Polacy pokochali bezalkoholowe wino musujące. To hit sprzedażowy!

Polacy pokochali bezalkoholowe wino musujące. To hit sprzedażowy!

prosecco
prosecco Źródło: Ambra
Rynek alkoholi przechodzi rewolucję. Produkty, które jeszcze kilka lat temu tworzyły niszę, dziś są coraz częściej wybierane przez konsumentów. Należy do nich jest bezalkoholowe wino musujące.

Na naszych oczach dokonuje się alkoholowy przewrót. Jedne alkohole zastępują inne, a te, które do tej pory były niszą, wchodzą do głównego nurtu. Okazuje się na przykład, że szampan przestał być w Polsce produktem sezonowym, choć najlepiej – oczywiście – sprzedaje się przed sylwestrem. Prosecco jest w naszym kraju największym hitem sprzedażowym – zarówno w wypadku restauracji, jak i sklepów. Rośnie też generalnie sprzedaż wina, choć rzecz jasna pijemy wciąż mało w porównaniu z narodami Europy Południowej, jak Portugalczycy czy Chorwaci.

Z kolei przykładem „alkoholu”, który ostatnio stale zyskuje na popularności jest piwo bezalkoholowe, które stanowi już 4,7 proc. wartości całej kategorii piwnej (822 mln zł). To więcej niż cały segment wina musującego w Polsce. Na tym jednak nie koniec popularności tego napoju, bo już 70 proc. konsumentów piwa od czasu do czasu pije także piwo bezalkoholowe, uważane za zdrowsze niż alkoholowy wariant, smaczniejsze i „coś nowego”. W przypadku win musujących warianty bezalkoholowe stanowią dopiero 1 proc. wartości kategorii, ale możemy spodziewać się podobnych wzrostów, choćby z powodu tych samych potrzeb konsumenckich, co w przypadku bezalkoholowego piwa.

Wśród wszystkich „bezalkoholowych alkoholi” najszybciej rośnie kategoria bezalkoholowych win musujących, ciągnąca w górę cały segment win musujących w Polsce. W ciągu ostatnich 12 miesięcy, na fali bezalkoholowych trendów zapoczątkowanych przez zero procentowe piwa, sprzedało się w liczbie 249 tys. butelek.

Bezalkoholowe? Dla towarzystwa

Skąd taka popularność bezprocentowych piw i win? Zdaniem Tomasza Pawlickiego, Senior Brand Manager w spółce Ambra Brands, dystrybutora alkoholi, przyczyny w obu przypadkach są podobne.

– Z jednej strony coraz bardziej widoczne stają się postawy prozdrowotne.
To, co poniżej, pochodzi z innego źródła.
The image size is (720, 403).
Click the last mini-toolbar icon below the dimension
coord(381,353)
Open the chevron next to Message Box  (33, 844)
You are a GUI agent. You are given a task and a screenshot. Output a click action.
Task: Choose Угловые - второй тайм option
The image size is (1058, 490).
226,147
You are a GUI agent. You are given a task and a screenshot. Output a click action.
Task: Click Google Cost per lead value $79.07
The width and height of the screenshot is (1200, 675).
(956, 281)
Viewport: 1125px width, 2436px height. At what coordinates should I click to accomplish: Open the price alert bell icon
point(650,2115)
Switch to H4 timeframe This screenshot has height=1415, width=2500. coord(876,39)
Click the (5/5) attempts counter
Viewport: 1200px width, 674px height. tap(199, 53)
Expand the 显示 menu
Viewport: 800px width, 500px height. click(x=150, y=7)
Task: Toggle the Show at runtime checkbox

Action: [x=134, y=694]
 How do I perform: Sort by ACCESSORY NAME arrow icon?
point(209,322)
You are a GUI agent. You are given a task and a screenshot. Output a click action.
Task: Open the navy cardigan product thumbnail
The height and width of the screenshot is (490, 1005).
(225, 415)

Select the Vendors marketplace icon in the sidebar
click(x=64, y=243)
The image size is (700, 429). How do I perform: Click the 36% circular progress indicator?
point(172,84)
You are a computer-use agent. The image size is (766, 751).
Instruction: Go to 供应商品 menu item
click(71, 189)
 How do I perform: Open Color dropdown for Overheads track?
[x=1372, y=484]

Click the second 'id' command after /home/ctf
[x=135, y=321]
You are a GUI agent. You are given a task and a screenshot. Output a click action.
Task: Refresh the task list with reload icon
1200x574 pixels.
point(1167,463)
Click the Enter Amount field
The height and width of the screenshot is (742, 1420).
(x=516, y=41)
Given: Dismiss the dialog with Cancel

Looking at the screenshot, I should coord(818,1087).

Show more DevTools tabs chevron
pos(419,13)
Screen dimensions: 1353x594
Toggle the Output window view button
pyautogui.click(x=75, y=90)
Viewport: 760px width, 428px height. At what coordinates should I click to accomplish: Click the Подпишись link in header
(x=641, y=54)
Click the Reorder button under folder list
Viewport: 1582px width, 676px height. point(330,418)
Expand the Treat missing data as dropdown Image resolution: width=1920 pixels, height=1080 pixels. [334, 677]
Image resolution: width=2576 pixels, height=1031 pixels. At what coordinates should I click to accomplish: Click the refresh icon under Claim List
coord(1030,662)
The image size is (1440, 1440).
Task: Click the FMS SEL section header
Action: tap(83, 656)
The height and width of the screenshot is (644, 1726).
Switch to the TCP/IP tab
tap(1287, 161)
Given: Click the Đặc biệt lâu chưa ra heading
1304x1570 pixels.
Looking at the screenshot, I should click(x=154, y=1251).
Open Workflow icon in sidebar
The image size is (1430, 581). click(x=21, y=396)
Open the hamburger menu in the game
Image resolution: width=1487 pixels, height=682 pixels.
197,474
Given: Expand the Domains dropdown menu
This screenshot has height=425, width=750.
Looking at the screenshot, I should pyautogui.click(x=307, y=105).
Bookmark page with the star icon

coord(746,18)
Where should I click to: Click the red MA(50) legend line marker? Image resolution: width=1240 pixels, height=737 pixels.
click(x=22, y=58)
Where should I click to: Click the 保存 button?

Z drugiej zaś zmienia się stosunek do napojów alkoholowych - w większym stopniu doceniamy ich działanie socjalizujące. Warto także zwrócić uwagę na fakt, że konsumenci są coraz bardziej świadomi – dbają o zdrowie, przestrzegają diety, uprawiają sport. Dzięki propozycjom bezalkoholowym łatwiej jest im też kontrolować swoje samopoczucie w sytuacjach towarzyskich, nie będąc z nich jednocześnie wykluczonym – wyjaśnia Pawlicki.

Trzeba tu zaznaczyć, że bezalkoholowe propozycje na rynku wina nie odpowiadają jeszcze za tak duży udział sprzedaży jak w przypadku piw, czyli już kilka procent, ale zauważalne dynamiki są niezwykle obiecujące.

– Trendy konsumenckie to jedno, ale wyniki, które osiągnęliśmy, nie byłyby takie, gdyby nie aktywność związana z produktem – od szybko zbudowanej dostępności na półkach, po obecność w miejscach będących źródłem rekomendacji. Bezalkoholowy wariant stał się pierwszym produktem z tak silnym wsparciem i tak żywym odbiorem w social mediach. Został też niewątpliwie nową twarzą całej marki, a określenie „bezalkoholowe prosecco”, pojawiające się w kolejnych recenzjach konsumentów, jest swoistym potwierdzeniem jego jakości – dodaje Pawlicki.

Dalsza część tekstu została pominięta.